__What is needed__.
Each line from the one containing "Click the WF" to the end of the listing below should be output exactly; no other line is wanted.

__Information given__.
┏━━
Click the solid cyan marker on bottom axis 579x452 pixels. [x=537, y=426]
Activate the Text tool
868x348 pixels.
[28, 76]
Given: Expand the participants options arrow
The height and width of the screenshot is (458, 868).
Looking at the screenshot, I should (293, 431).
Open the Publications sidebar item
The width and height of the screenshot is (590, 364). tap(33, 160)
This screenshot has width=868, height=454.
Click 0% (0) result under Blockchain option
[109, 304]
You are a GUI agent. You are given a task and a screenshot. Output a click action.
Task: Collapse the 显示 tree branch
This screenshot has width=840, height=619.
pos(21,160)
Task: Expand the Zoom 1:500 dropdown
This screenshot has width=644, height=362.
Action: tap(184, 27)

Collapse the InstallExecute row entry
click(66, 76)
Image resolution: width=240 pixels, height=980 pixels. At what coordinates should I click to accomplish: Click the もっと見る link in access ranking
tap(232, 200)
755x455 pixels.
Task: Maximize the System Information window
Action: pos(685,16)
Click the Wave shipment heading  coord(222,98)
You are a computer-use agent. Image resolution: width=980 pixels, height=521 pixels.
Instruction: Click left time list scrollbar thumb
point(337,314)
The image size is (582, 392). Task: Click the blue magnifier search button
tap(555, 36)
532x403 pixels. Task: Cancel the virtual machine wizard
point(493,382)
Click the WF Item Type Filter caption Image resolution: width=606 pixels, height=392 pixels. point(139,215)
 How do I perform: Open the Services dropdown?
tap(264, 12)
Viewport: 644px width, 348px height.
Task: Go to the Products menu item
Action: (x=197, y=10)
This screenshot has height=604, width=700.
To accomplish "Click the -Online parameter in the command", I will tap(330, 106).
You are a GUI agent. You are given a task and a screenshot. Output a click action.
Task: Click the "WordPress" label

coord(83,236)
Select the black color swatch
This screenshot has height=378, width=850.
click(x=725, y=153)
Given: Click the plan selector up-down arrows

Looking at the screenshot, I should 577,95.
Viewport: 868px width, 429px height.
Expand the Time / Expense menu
┗━━
__Answer to this task__.
Click the WF Item Type Filter caption Image resolution: width=606 pixels, height=392 pixels. point(139,215)
 How do I perform: Open the Services dropdown?
tap(264, 12)
Viewport: 644px width, 348px height.
Task: Go to the Products menu item
Action: (x=197, y=10)
This screenshot has height=604, width=700.
To accomplish "Click the -Online parameter in the command", I will tap(330, 106).
You are a GUI agent. You are given a task and a screenshot. Output a click action.
Task: Click the "WordPress" label

coord(83,236)
Select the black color swatch
This screenshot has height=378, width=850.
click(x=725, y=153)
Given: Click the plan selector up-down arrows

Looking at the screenshot, I should 577,95.
Viewport: 868px width, 429px height.
Expand the Time / Expense menu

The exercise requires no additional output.